Furthermore, pressing cross-border challenges such as the global economic crisis, irregular migration, proliferation of weapons or cyber-security more often than not require in-depth specialist knowledge. So foreign ministry officials – who normally rotate to a new role every three or four years – are often merely following instructions from an agriculture, finance, interior or trade ministry back home during international negotiations. That is, if they are in the room at all.

Third, the impact of changing lifestyles is the source of a quiet upheaval within the diplomatic profession, an issue with special salience for post-modern Europe. Diplomacy was traditionally carried out by men accompanied in foreign capitals by their wives. These dutiful women acted as a second, unpaid workforce in their role as a hostess and consort. Occasionally, they played a supporting role in behind-the-scenes or 'track two' diplomacy.

Given the strain of regular relocations on working partners and relationships; given that ever more diplomats are themselves female or pursuing alternatives to monogamous heterosexual marriages; and given that the notion of a job for life is now alien to most people, diplomacy faces a human resources nightmare. Foreign ministries are finding it harder to retain talented recruits who quickly become disillusioned with the idea of abandoning their routines and social circle every three years.

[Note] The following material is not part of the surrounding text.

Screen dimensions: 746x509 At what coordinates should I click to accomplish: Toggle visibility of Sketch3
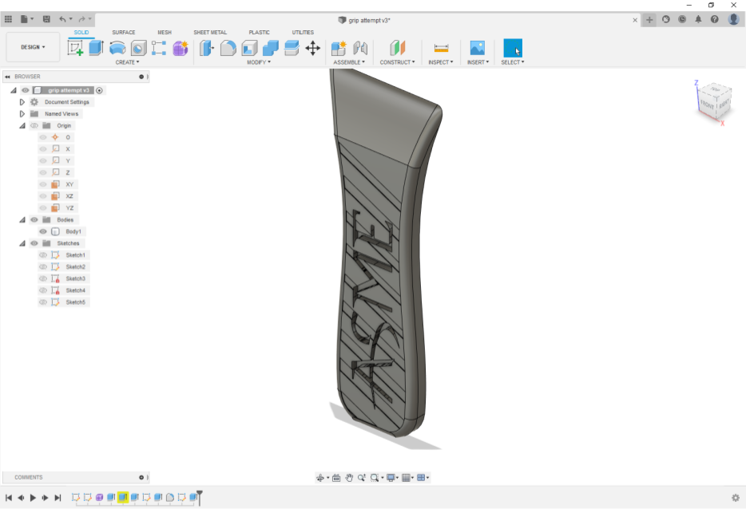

Diplomats still matter, of course: private and privileged communication between governments remains the basis for much international co-operation. And the various challenges facing the diplomatic profession apply to many parts of the world, not just Europe. But when European governments decry the apparent 'failure' of the EEAS, they would do better to confront the existential crises within their own national services.

They should reflect on why ‘agreed language’ in international accords no longer changes the world like it once did when states controlled most of the critical infrastructure needed for communication, defence and trade. When they do, they will have a clearer idea what it is that the EU’s hybrid foreign service should be doing, where and by what means. Crucially, it will help them to come up with proper metrics for the success of the EEAS and the performance of its personnel. Their absence is the central problem of EU foreign policy.